Publié le 10/05/2024
Action culturelle
« Seuil » : un spectacle fort sur le harcèlement au collège de Courseulles - La cie des Grandes Marées au collège de Courseulles ©C3 Le Cube
La cie des Grandes Marées au collège de Courseulles ©C3 Le Cube

Ce jeudi 22 février dans la grande salle de permanence du collège Quintefeuille de Courseulles, une classe de 4ème est accueillie par Tristan, le régisseur de la compagnie normande Les Grandes Marées. Arrivée la veille pour installer l’espace de la représentation, l’équipe est venue jouer quatre fois le spectacle « Seuil » écrit par Marilyn Mattei et mis en scène par Pierre Cuq.

La pièce se déroule principalement dans un internat de collège, précisément dans la chambre 109 où vit Noa, le personnage principal. Au centre de la salle, les tables habituellement réservées aux devoirs forment une grande tablée et, de part et d’autre, une rangée de chaises a été installée pour les élèves. Dans le jargon du spectacle, on parle d’un dispositif en bi-frontal, une configuration immersive où les spectateurs assistent aux réactions des uns et des autres en même temps qu’ils regardent les artistes. Sur la droite, à l’entrée de la pièce, un poster représentant une forêt est collé sur le tableau blanc. Au fond, des tables empilées et des couettes suffisent à figurer des lits superposés.

Alors que les élèves rentrent dans leur salle de permanence métamorphosée, Noa (joué par le comédien Baptiste Dupuy) est déjà en place, assis au bout de la rangée de tables. Tristan, le régisseur se place discrètement derrière son ordinateur et avec des réactions mélangées de surprise, de gêne et de rires nerveux, les élèves attendent le début du spectacle. La porte d’entrée s’ouvre pour laisser entrer la comédienne Camille Soulerin qui interprète pas moins de cinq personnages dans la pièce.

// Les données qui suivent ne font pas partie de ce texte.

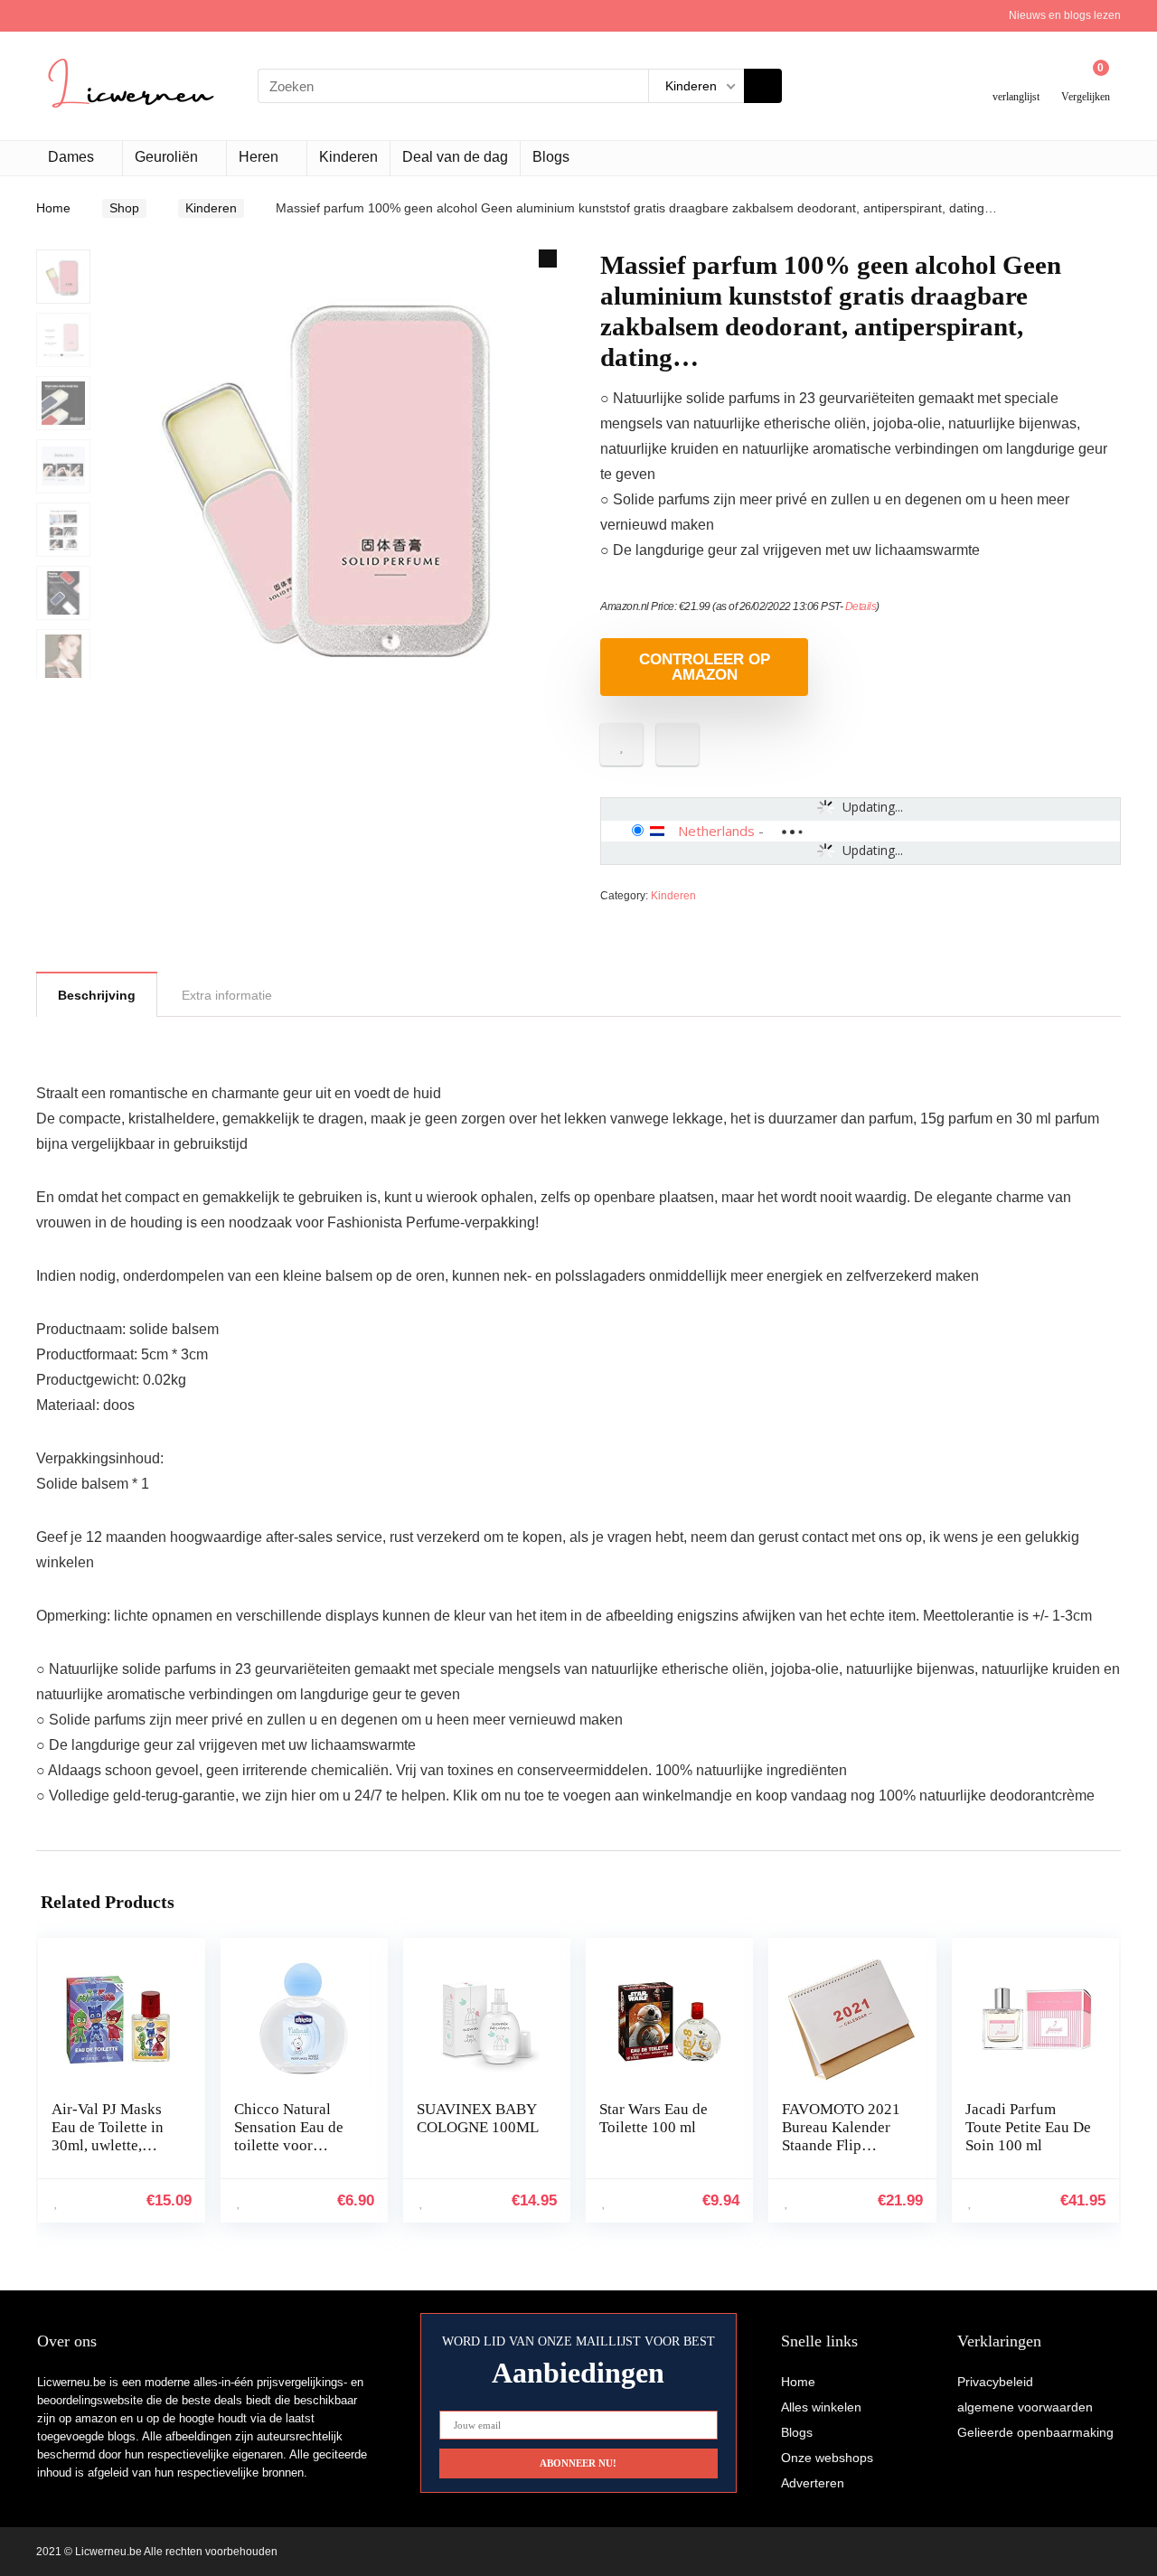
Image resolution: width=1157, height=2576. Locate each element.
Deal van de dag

Le spectacle s’ouvre sur une scène d’interrogatoire entre Noa et la policière. Leurs premiers échanges posent le contexte de l’histoire. Mattéo, l’ami d’enfance de Noa a disparu après avoir posté un message sur les réseaux sociaux : « vous m’avez tué ». Meurtre ? Suicide ? Accident ? Toute la pièce repose sur l’intrigue policière avec une écriture digne d’un polar où le spectateur reconstitue les pièces du puzzle et s’interroge sur ce qu’il est arrivé à la victime, en considérant chaque personnage secondaire comme un suspect potentiel.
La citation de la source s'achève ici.